Neither current Memphis Congressman Steve Cohen nor former Memphis Mayor Willie Herenton have any intention of hanging it up.
Those two realities, each with significant bearing on the coming year and beyond, were made evident on the last day of calendar year 2016 when the two familiar public figures each addressed separate public prayer breakfasts. Both made some possible waves with their remarks.
Herenton was the guest key-noter at the first New Year’s prayer breakfast held by Memphis Mayor Jim Strickland at the Guest House at Graceland. Though his speech conformed in general to the theme of citizen volunteerism enunciated by Strickland at the event, the former mayor’s most widely noted statements had to do with what he saw as the imperative of the city’s African-American community to improve its circumstances, not by appealing for help from others but through action of its own.
Or, as Herenton, who served from 1992 to 2009 as the city’s first elected black chief executive, put it: “No one can help us if we don’t help ourselves. It’s up to us, to protect us from us.” That was his preamble to a series of statements about urban crime that were bound to be received either as a provocation or as a challenge, depending on the attitude of the listener.
With the fact of a dramatic rise in the Memphis homicide rate serving as the background of his remarks, Herenton made a point of focusing on “black male youth” and “black-on-black crime” and laid a major portion of the burden for addressing the problem on the affected population itself.
“The people who are shooting, they aren’t riding deep in Germantown and Collierville,” he said. “They’re riding in Orange Mound. They are riding in Binghamton. They are riding in Frayser.”
The public entities normally charged with dealing with crime were “floundering,” said Herenton, who, without mentioning names, cited the offices of the sheriff and the Juvenile Court judge, as well as the Memphis/Shelby County Crime Commission. He went on: “I’ve had some people tell me the answer to this city’s problems would be if we had an African-American mayor. The critics used to say the same things about me. I was the first black mayor, and people would say we need a white mayor. I don’t care what color the mayor is. All I want is a good mayor.”
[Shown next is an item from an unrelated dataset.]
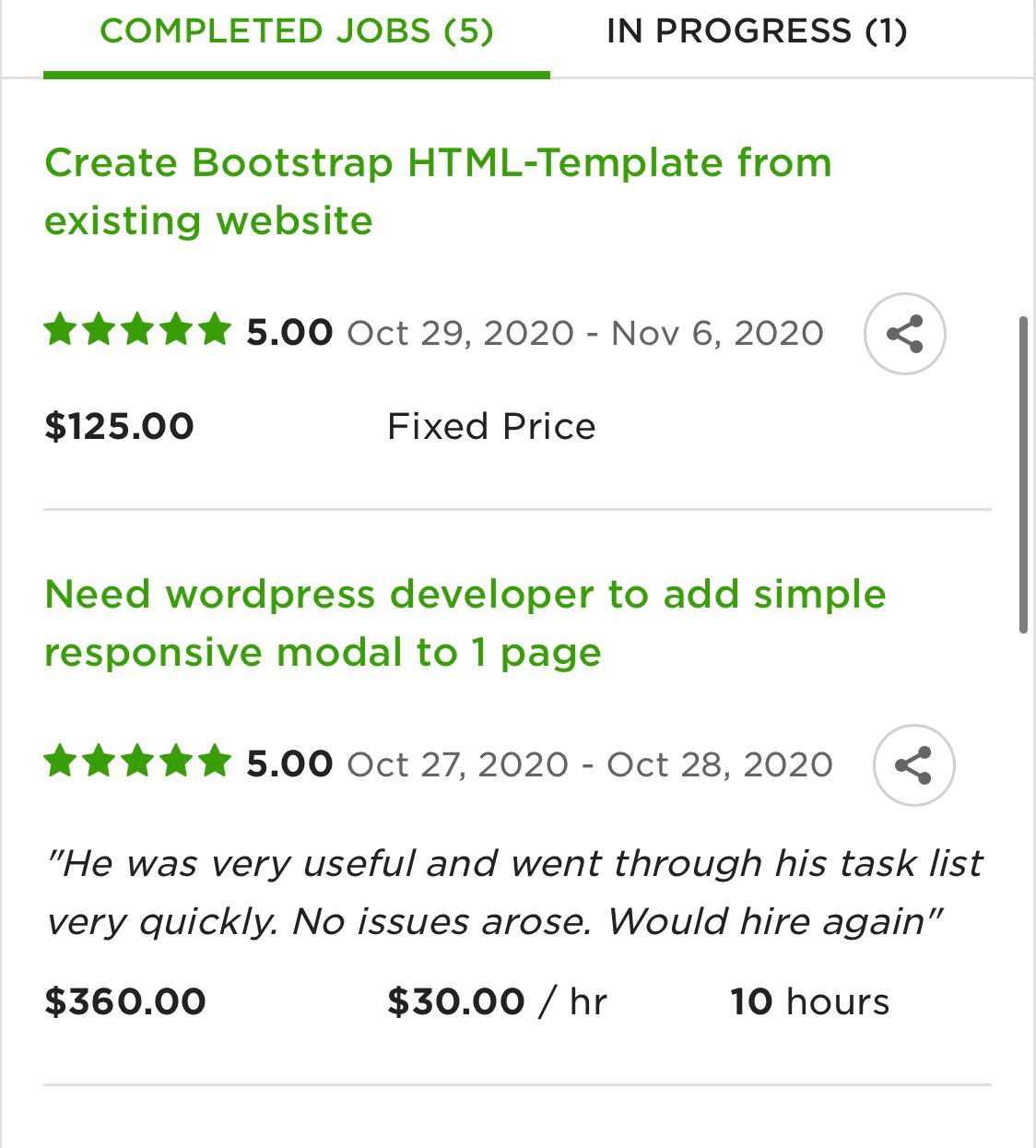Open Need wordpress developer job title
Screen dimensions: 1036x1148
[465, 623]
To the end of enabling Strickland to become just that, Herenton called for 10,000 African-American men to volunteer as mentors for black youth. “They need to help this mayor with blight, tutoring, after-school programs, the Boy Scouts — all kinds of things.” Herenton referred to such a collective effort as constituting a “new path,” a term he also uses to describe his ongoing proposal for model charter-school dormitories in Shelby County for youthful offenders.
• Cohen’s remarks, made some miles away at the Holiday Inn Select on Democrat Road, were the highlight of former City Councilman Myron Lowery‘s annual prayer breakfast.
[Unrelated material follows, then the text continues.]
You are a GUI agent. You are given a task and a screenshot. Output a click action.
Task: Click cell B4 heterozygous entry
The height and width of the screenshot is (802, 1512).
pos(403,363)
An advance news release from the Congressman’s office had served as a teaser for the event, promising “a major announcement … regarding his future in the United States Congress.”
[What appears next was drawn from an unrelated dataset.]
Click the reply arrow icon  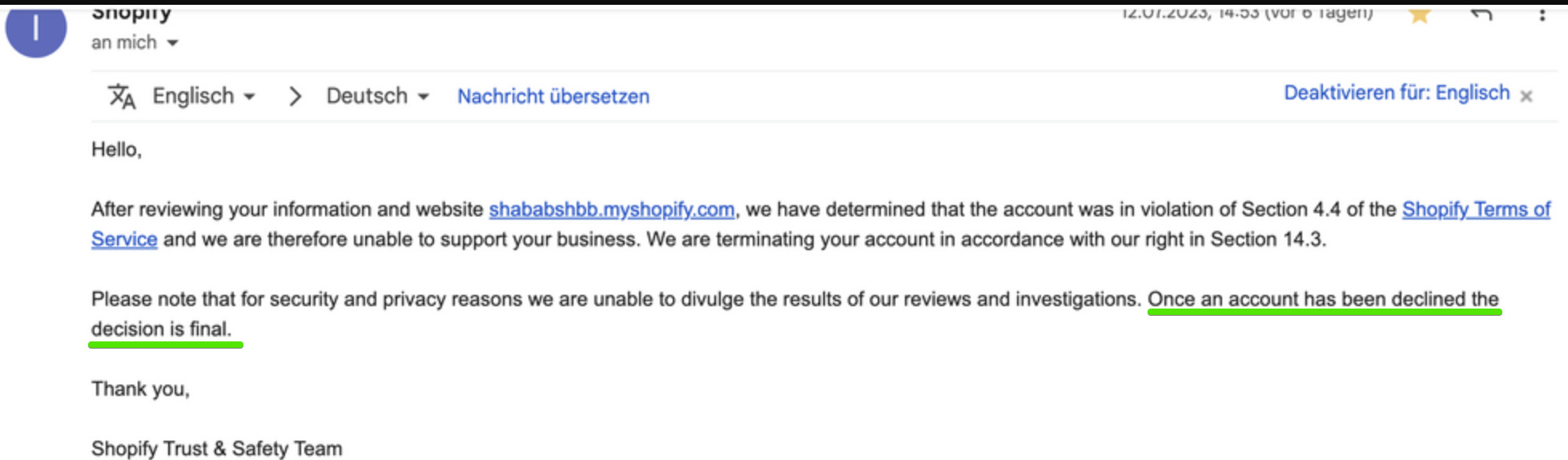coord(1481,14)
That both addressed existing reports of Cohen’s possible exit from public life and gave them further fuel, but toward the end of his remarks at the breakfast, the Congressman decisively dismissed the prospect.
“There have been some rumors around that I was going to retire,” Cohen said. These, he said, waggishly, citing statesman/financier Bernard Baruch as the author of remarks normally attributed to Mark Twain, had been “greatly exaggerated.”
Cohen declared categorically: “We’ll be here in 2018, and we’ll be here in 2020. I plan to run for reelection.” He declared he was a better Congressional server today than ever before and said, “I’ll do it as long as you want me to do it.”
The Congressman disclaimed yet another rumor, that he intended a future run for the Senate. “It’s cool to be in the United States Senate,” he said, “[but] this state is red.” Noting his first abortive race for Congress in 1996, when he was defeated by Harold Ford Jr., as well as one for Governor in 1994, Cohen said, “I’ve tilted at windmills before. … I’m not running for another office the rest of my life that I can’t win.”
Vowing always to “speak truth to power,” Cohen warned of imminent dangers to the Affordable Care Act, public education, and the environment resulting from the combination of a Donald Trump presidency and a GOP-dominated Congress.
Cohen said the forthcoming Trump administration has sold out to “Exxon and Russia,” a fact presumably signaled both by Trump’s choice of the giant oil company’s CEO Rex W. Tillerson as secretary of state and by the president-elect’s non-stop flattery of Russian leader Vladimir Putin. Noting the Russian government’s dependence on international oil sales, Cohen said, “All they want is to drill the Arctic.”
As for Trump, Cohen said he did not trust “this presidency not to use the IRS or the FBI” as tools against dissenting citizens, and he warned, “When an individual becomes the power and not the country — like Benito Mussolini — that’s fascism.”
In an apparent reference to Congressional Republicans’ intent to have the Constitution read aloud, Cohen said, “I hope when they read the impeachment clause, they understand it.”
Though most of his remarks concerned issues of domestic import, the Congressman made a point of stressing the importance of a “peaceful solution in the Middle East.” Referring to renewed controversy over Israeli settlements on the occupied West Bank, Cohen said, “What the Israelis are doing now is wrong. … We need peace there. Israel needs peace.”